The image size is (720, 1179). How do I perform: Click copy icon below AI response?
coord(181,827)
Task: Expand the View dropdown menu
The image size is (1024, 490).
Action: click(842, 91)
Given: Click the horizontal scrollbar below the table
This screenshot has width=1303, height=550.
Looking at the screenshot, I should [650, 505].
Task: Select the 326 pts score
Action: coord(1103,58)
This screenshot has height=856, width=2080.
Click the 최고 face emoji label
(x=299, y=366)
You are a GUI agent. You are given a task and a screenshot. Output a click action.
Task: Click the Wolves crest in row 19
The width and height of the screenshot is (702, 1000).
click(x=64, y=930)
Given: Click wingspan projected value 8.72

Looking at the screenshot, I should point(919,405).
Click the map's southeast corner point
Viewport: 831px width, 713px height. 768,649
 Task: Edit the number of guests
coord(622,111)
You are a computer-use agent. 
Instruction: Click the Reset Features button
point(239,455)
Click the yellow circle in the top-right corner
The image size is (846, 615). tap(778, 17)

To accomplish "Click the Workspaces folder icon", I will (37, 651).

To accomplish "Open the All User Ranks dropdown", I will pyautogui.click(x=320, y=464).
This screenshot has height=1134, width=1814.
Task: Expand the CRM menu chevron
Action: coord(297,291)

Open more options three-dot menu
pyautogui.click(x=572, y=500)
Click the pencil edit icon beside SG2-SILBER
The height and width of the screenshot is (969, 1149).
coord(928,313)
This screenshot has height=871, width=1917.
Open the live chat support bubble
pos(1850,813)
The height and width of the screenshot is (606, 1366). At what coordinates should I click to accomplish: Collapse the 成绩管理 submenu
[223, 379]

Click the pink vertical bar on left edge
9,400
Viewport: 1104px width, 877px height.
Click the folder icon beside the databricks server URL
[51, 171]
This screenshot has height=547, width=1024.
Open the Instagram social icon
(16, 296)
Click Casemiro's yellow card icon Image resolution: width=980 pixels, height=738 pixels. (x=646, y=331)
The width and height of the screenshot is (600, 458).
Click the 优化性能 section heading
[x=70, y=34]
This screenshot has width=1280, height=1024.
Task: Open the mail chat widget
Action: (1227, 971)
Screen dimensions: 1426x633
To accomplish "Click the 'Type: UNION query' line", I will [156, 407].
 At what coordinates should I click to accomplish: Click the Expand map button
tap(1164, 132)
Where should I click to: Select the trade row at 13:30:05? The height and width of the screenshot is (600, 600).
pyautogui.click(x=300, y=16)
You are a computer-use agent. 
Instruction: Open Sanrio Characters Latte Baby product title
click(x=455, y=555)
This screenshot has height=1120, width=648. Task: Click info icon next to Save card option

» **AIM OF THE TASK**: Take the entries above and copy out all lines with the string "card".

» **TASK ANSWER**:
Click Casemiro's yellow card icon Image resolution: width=980 pixels, height=738 pixels. (x=646, y=331)
This screenshot has height=1120, width=648. Task: Click info icon next to Save card option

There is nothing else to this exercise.